No, he is discussing the collapse of the universe. That is, galaxies get closer together then merge. This is not a gravitational collapse of individual stars, which is a different thing.

 

[Grinkle]

I am not seeing how dS = dQ/T can describe a system where entropy is strongly influenced by gravity.

If I have my B level concepts straight, considering a system containing a neutron star and nothing else, with a relatively large boundary (say one light year) that system has a very high entropy because it is in a very probable state given that gravity is clumping all the particles together as one would expect. If there were no gravity in this one-light year diameter system, then the entropy would be, I think, very low, because only considering thermal interactions and no gravity it is very unlikely (probably no mechanism to even have such a configuration) that all the particles would end up grouped together as tightly as the particles of a neutron star.

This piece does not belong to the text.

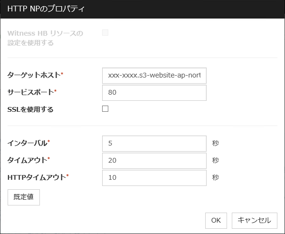
Task: Toggle the Witness HB リソース settings checkbox
Action: (x=105, y=33)
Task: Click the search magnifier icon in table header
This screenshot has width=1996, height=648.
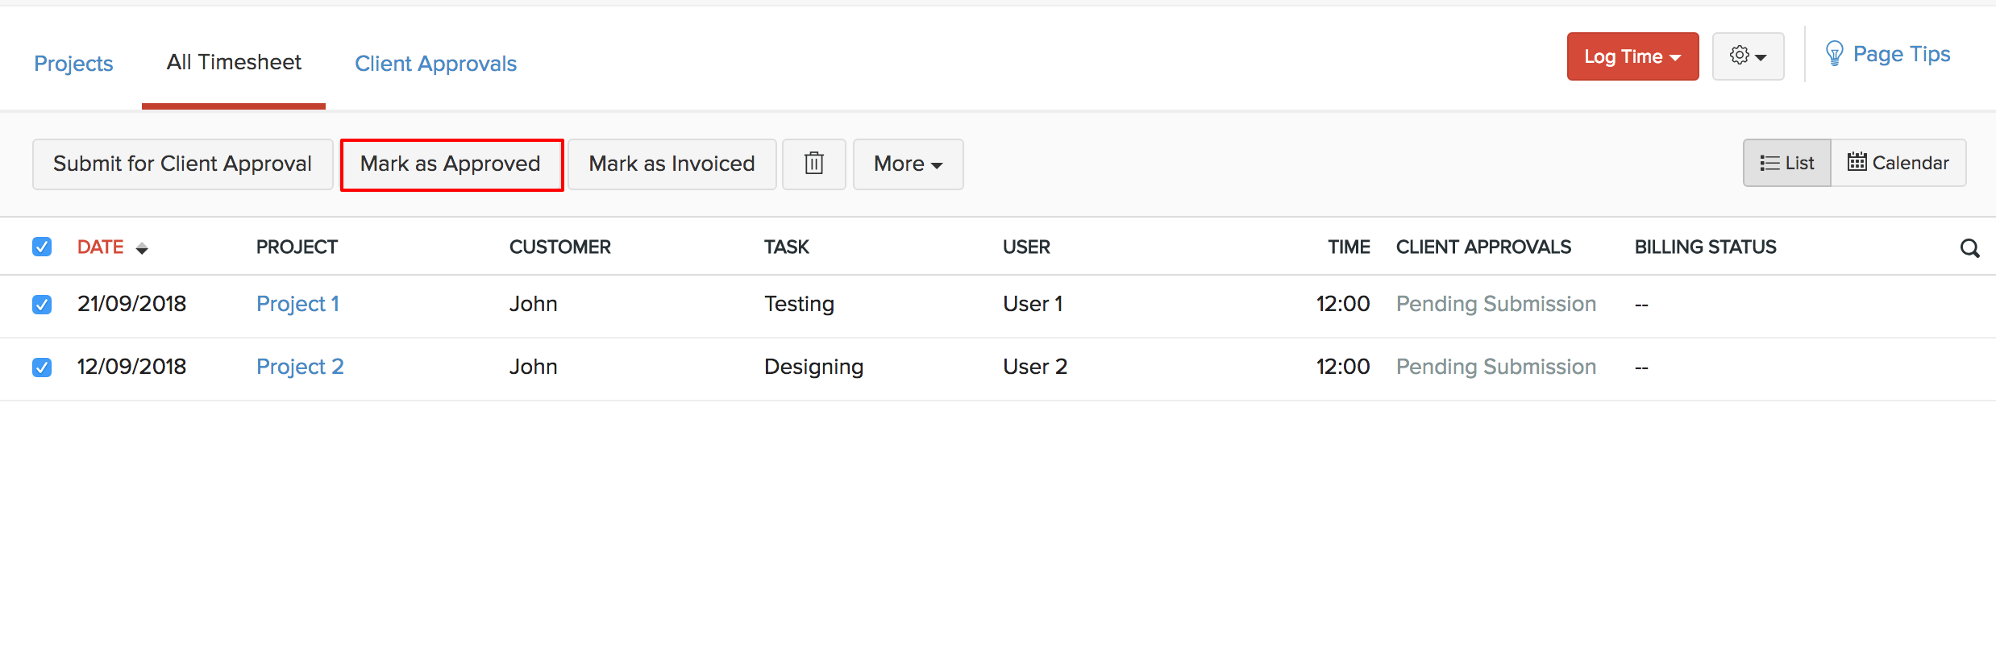Action: pos(1969,248)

So trying to make sense of dS = dQ/T in a system where entropy is very influenced by gravity may not work - it seems like some needed modelling is missing. I tried a couple Google searches but can't find anything that looks like what I am picturing.

 

[PeterDonis]

so, you're discussing the collapses of stars??

I'm talking about the effects of gravitational clumping on the scale of the universe as a whole, since we are discussing the universe as a whole. That includes collapses of galactic clusters, galaxies, and stars (and of course white dwarfs, neutron stars, and black holes).

dS = dQ/T

Not in the presence of gravity. In the presence of gravity dQ/T is not the only contribution to the entropy. We don't know exactly how to derive the gravitational contribution from microstates of the system because we don't have a good theory of quantum gravity; but there are many cases in which there are other terms in the entropy besides dQ/T, so we know the general pattern, which is that dS = dQ/T will not be valid whenever there are other significant changes that can happen to the system besides heat transfer.

 

[TEFLing]

I am not seeing how dS = dQ/T can describe a system where entropy is strongly influenced by gravity.

If I have my B level concepts straight, considering a system containing a neutron star and nothing else, with a relatively large boundary (say one light year) that system has a very high entropy because it is in a very probable state given that gravity is clumping all the particles together as one would expect. If there were no gravity in this one-light year diameter system, then the entropy would be, I think, very low, because only considering thermal interactions and no gravity it is very unlikely (probably no mechanism to even have such a configuration) that all the particles would end up grouped together as tightly as the particles of a neutron star.

So trying to make sense of dS = dQ/T in a system where entropy is very influenced by gravity may not work - it seems like some needed modelling is missing. I tried a couple Google searches but can't find anything that looks like what I am picturing.

well, if gravity is an attractive interaction, how would one model the entropy of (say) a gas of pure H which would naturally tend to "clump" and bond into H₂ ? How could you compare the entropy of pure H to the favored pure H₂ state ?

 

[Grinkle]

How could you compare the entropy of pure H to the favored pure H2 state ?

This is chemistry and the change in entropy of the chemical reaction is modeled by the heat tranfer of the reaction. To make it about gravity, ask how one models a cloud of $H_2$ with and without taking gravity into consideration. @PeterDonis points out in post 25 there isn't an established way to model it.

 

[PeterDonis]

how would one model the entropy of (say) a gas of pure H which would naturally tend to "clump" and bond into H2 ?

The same way you model the entropy of any system that contains multiple particle species that can change into each other: using a chemical potential. But there is no useful analogy here with systems in which gravity is present.